Le rose nel deserto

A più di 90 anni, il grande maestro del nostro cinema Mario Monicelli, ha diretto la sua 65ma opera, in cui si manifesta, ancora, il suo tocco umori-stico e vivace, caratteristico della commedia all’italiana. Una visione della vita abbastanza serena, anche se il contorno non è pacifico, come non lo era quello dei suoi famosi film La grande guerra e L’armata Brancaleone. Ora siamo in Libia, nei primi anni Quaranta, tra i militari di una sezione sanitaria, che si muove ai margini dei combattimenti. Una Libia, che egli ha conosciuto nella giovinezza come soldato e a cui ha ripensato con nostalgia, leggendo i racconti di Mario Tobino e Giancarlo Fusco. L’atmosfera del campo è poco marziale, piuttosto rilassata e cameratesca. Le scarne informazioni delle attività belliche sono retoriche e non veritiere. L’oasi e il deserto sono squallidi, come squallidi sono gli episodi guerreschi che li raggiungono.
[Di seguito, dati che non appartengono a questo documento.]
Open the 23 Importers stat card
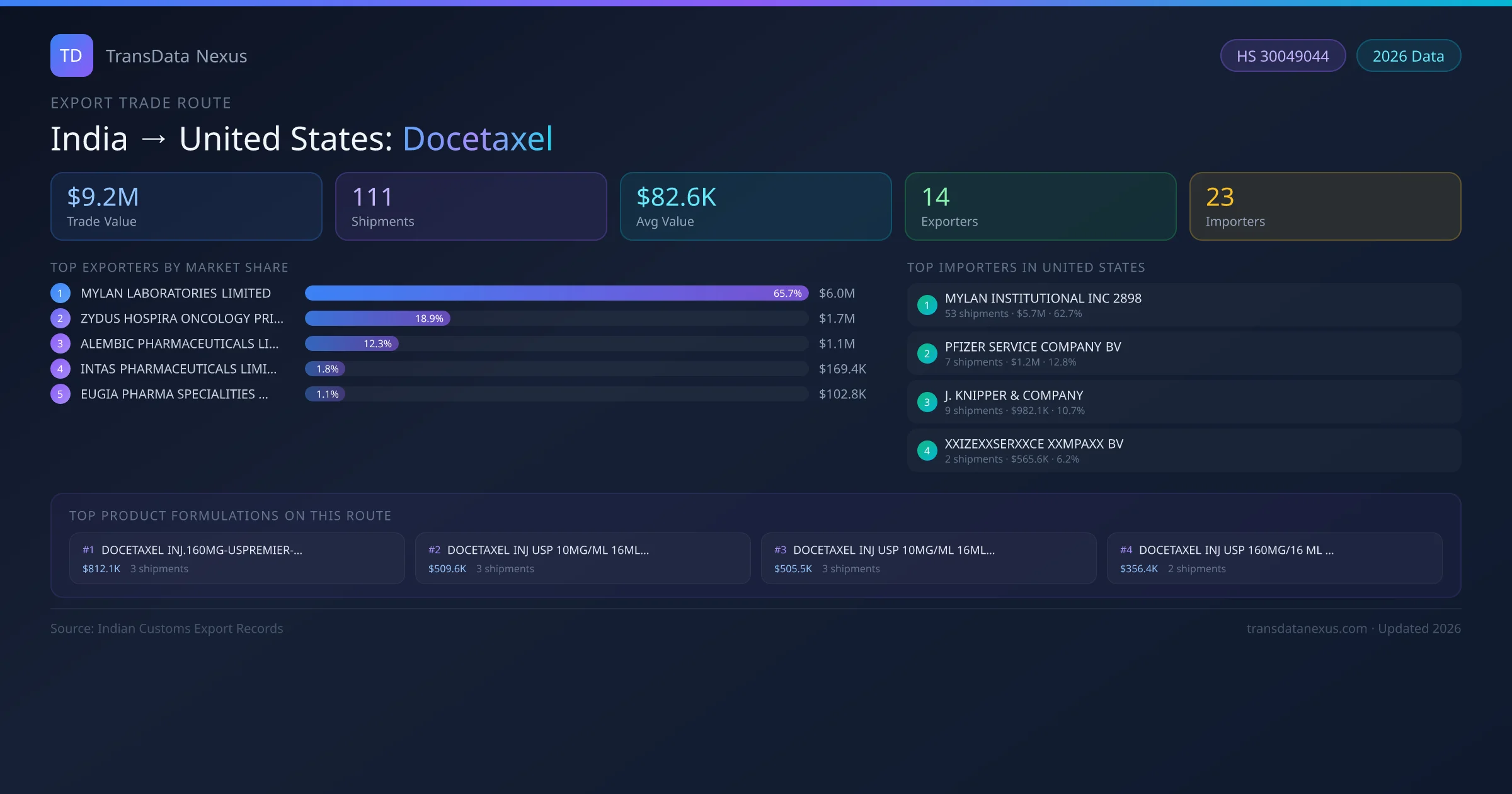Screen dimensions: 1512x794 [1325, 206]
I soldati si arrabattano, trascinati a fare qualcosa più grande di loro, sopportando eroicamente situazioni spesso strane. Eppure non si perdono d’animo, mostrando inventiva e buon umore. Ad essi si unisce un frate avventuroso (Michele Placido), che si prodiga per gli indigeni bisognosi e indirizza, con molto buon senso, i militari nelle scelte relative ai parenti lontani. L’anziano regista, nonostante i toni ironici, si esprime con un realismo capace di cogliere aspetti profondi dell’anima di quei giovani, trascinati in una guerra poco sentita. Alla fine, presenta anche caricature odiose di un generale fascista e di soldati tedeschi. Ma nonostante questi apporti funerei, la guerra costituisce solo lo sfondo orribile, davanti al quale si anima la commedia leggera di uomini generosi e fondamentalmente buoni. Regia di Mario Monicelli; con Michele Placido, Alessandro Haber, Giorgio Pasotti.